Abstract
A blood specimen from a normal male donor was found to have both type A1, MNS and O, Ns cells. Gross physical examination, chromosome analysis, bilateral dermatoglyphic comparisons, blood grouping and secretor studies lead to the conclusion that interfetal transplantation of erythropoietic tissue is the most likely basis for the state of blood chimerism in this individual. Unlike other well-documented examples of human blood group chimerism there is no co-twin. However, a strong history of twinning in the family, a pair of fraternal twins among the sibs and a neonatal history of low birth weight but full maturity indicates that the individual may have been a twin. It is postulated that a co-twin died and was absorbed in early fetal life.
Another unusual feature of the case is the persistence of anti-A isoagglutinins in the type O host despite the A1 transplant. The isoagglutinin reacts at body temperatures with the product in another sib of the A gene responsible for the transplanted A antigen. There is γ-globulin, predominantly γM, on the transplanted cell surfaces, but there is no evidence of accelerated blood production or destruction. Quantitative studies of the transplanted A antigen reveals it to be greatly reduced in potency but qualitatively of type A1; its H is possibly enhanced and qualitatively like that of type O.
Because of the contradictory immunologic features in this case, consideration is given to unusual mechanisms of tolerance which might permit a transplant to survive in the presence of specific antibody. The favored hypothesis is that multivalent binding of iso-antibody molecules to multiple antigenic sites on single red cells is involved. This type of complexing could account for the reduction in antigen strength yet normal red cell survival. The data presented are also consistent with the possibility of biochemical modification of the transplant cell’s antigens. This is indicated not only by attenuation of its A antigen but also by suggestive augmentation of its H antigen. Considerations are given to how such modification could be mediated serologically by host antibody.
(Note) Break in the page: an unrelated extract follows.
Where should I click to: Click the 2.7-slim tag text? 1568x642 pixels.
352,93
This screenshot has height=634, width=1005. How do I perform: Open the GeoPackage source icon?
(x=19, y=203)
To date, central inhibition of erythrocyte isoagglutinin production has been the implied mechanism responsible for transplant compatibility in cases of both bovine and human blood group chimerism. Nevertheless, in this case, whatever the mechanism might be, central inhibition of antibody to at least one of the transplant’s antigens is not operating. Therefore, human blood group chimerism may be achieved by means other than that of classic immunologic tolerance; otherwise A B O antigens would have to be considered as other than transplant antigens.